There is a finite supply of oil unlike data, the creation of which is accelerating (estimated to be 2.5 quintillion bytes per day). Oil, whilst currently very cheap, has a measurable value and can be traded as a commodity. Oil can be stored and not lose value because of it. The US government stores 700m barrels of oil in 60 subterranean salt caverns, as part of its Strategic Petroleum Reserve. At today’s prices, this oil store has a known value, roughly $14 billion.

How much are data worth?

The European Union in 2019 estimated the valuation of personal data at €1 trillion, approximately 8% of the EU’s GDP. I don’t understand the basis for this estimate and besides, it is entirely meaningless. There is no credible or trusted “Data Economy”. There is no market where data can be easily bought and sold. It does happen but with a high degree of risk to the buyer.

IBM learned that lesson. That great public relations event, the Jeopardy game show in 2011, emboldened the then CEO, Ginny Rometty, to invest nearly $15 billion in Watson, it’s artificial intelligence platform. This included $2 billion to acquire Truven Health and a further $2.6 billion for The Weather Company. IBM was acquiring data to help build commercial offerings.

How did IBM put a value on that data? Could IBM have foreseen a lawsuit in January 2019 by the City of Los Angeles against The Weather Company, on grounds of data privacy? On a return on investment basis, IBM likely paid far too much. Unlike the Oil Futures, there is no reliable Data Exchange.

One man’s rubbish is another man’s treasure.

Oil takes millennia to form and unless refined, does not change much. Data, by comparison, is easily created and is very fungible. We give most of our personal data away for free. Seemingly to us, it has no inherent value. For the FAANGs (Facebook, Alphabet etc), data are a force multiplier which is why we get free, or discounted services, in exchange.

Artificial Intelligence platforms were supposed to be the new oil refineries. Oil refineries turn crude oil into useful products we can all use, like detergents, shampoo and heart valves! What does Big Tech’s AI turn our data into? More profit for itself, through better advertising, personalisation and visual recognition.

One could argue then that the proceeds from oil are more widely dispersed than from data.  Whatever trickle-down economic benefit the general population receives from oil is unlikely to be repeated in the age of artificial intelligence. The data they have has little value to anyone but their immediate competitors. Unlike oil, data are not openly traded or exchanged. Big Tech’s monopolies will likely get even bigger and more powerful.

For most ordinary businesses, the utility value of every additional one Terabyte of data could be outweighed by the cost of managing that data. Government regulations such as the EU’s GDPR or California’s Consumer Privacy Act, are easily manageable taxes for companies like Amazon and Alphabet. For the rest of us, storing data is increasingly expensive, despite the fall in hardware prices.

A wicked problem

Being in possession of lots of data is no insurance policy against loss. As I said earlier, data do not prevent bad forecasts and unreliable probability calculations, especially when tail risks materialise, as with the Covid-19 pandemic.

Data are important to individuals and businesses, large and small.

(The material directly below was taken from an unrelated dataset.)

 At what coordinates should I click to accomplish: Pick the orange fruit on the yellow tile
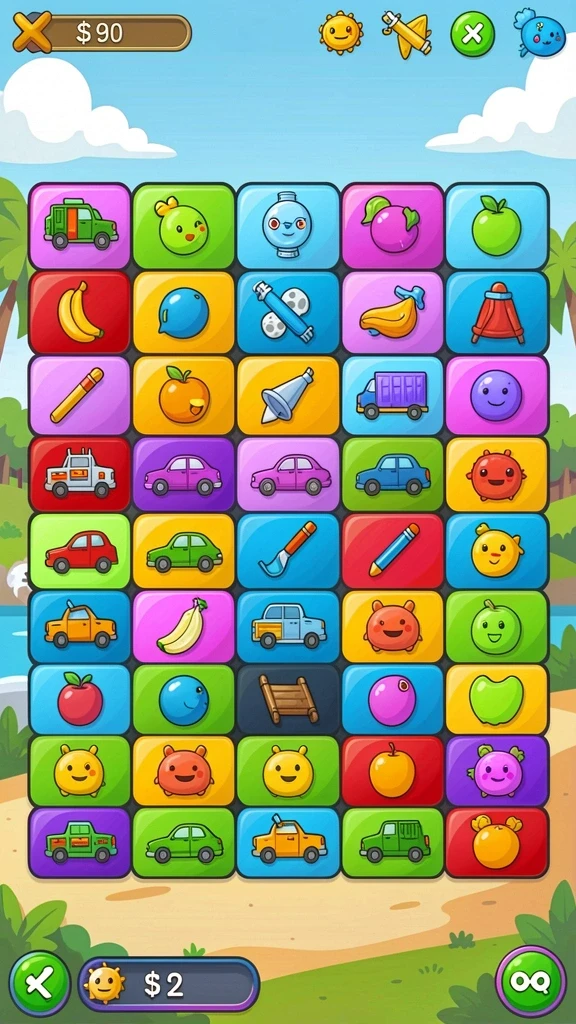tap(184, 396)
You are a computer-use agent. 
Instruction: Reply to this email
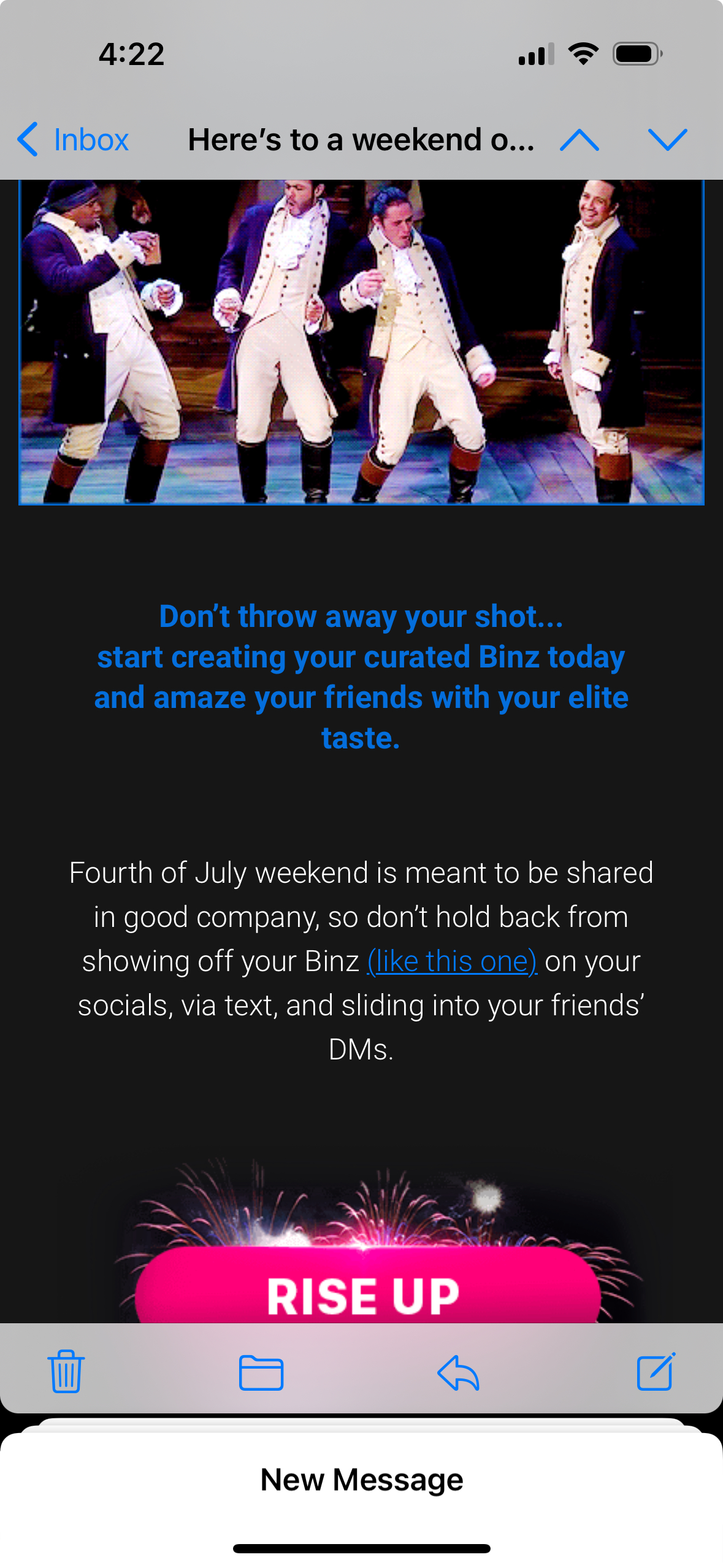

However, the value of data is highly user dependent. If business leaders are to maximise this store of wealth, first they must identify what data is most important, then assess what they want to do with it. Only then, can they quantify how much to invest in managing and protecting that data.

It is estimated there will be 180 zettabytes of data by 2025. That’s 180, followed by 21 zeros. Data on their own, do not eliminate risk or give us certainty in our decision making. If we are not to drown in data, we must first learn to ask the right questions.